How long have you been married? 

We're you friends with this guy before marriage? 

Your husband has not met this guy enough at all. Friends of a married woman need to be friends of the relationship, meaning you both, and have your best interests in mind. 

Would your guy friend give you a gift with your husband standing right next to you? 

The question you should be asking yourself is, if my husband were next to me, would it be appropriate to be saying these things/doing these things/spending this much time with this guy? Hint: the answer is most commonly NO. 

Some people can happily have osf. But that is mostly a relationship that is wide open to the spouse, without any little secrets or conversations behind closed doors. As soon as you emotionally share outside of your marriage, you are neglecting that important bond with your husband. You are leaving him out. It's a high school game. 

Read Shirley Glass : Not Just Friends.


----------



## lucy999

Let me ask you this:

How would you feel if your H were in this situation? Would you be comfortable with one of his female coworkers treating him like your coworker treats you?


----------



## arbitrator

*Does your H know of all of these overtures and advances that this guy is making toward you? I'm taking it that he does not!

Without his knowledge of it, all that it is going to take is just one weak moment alone with this "stage door johnny" that you'll instantaneously give in to his coming carnal demands because of his special treatment of you! Like it or not, it sounds greatly like you're already in the throes of an EA and logically progressing to the next stage!

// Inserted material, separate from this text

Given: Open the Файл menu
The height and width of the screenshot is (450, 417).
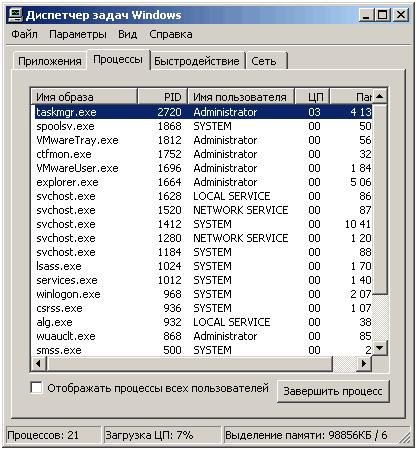Looking at the screenshot, I should [x=24, y=34].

You had best back off, and inform your H of everything that has heretofore happened between this OM and you, or you could find yourself, as well as your friend, fastly becoming the objects of your H's negative attentions, not to even mention being made prime candidates to wear your a$$es for hats, more especially if he finds out about your little relationship through other possible sources! *


----------



## moonshine

Thanks everyone. There is a lot of truth here. Sometimes a 3rd party can see the obvious much more clearly that I can.
The question that has been posed most is "does my husband know". Of course he does. He is the first person i go to with everything. my friend is a supplement to things like jobs, death, etc. Much in the way that girls or guys have circles of friends for support. 
My hubby also knows about the gifts - they are small in dollar value. I have no secrets from hubby and to date, he has been fine and supportive of my having other friends, including this one.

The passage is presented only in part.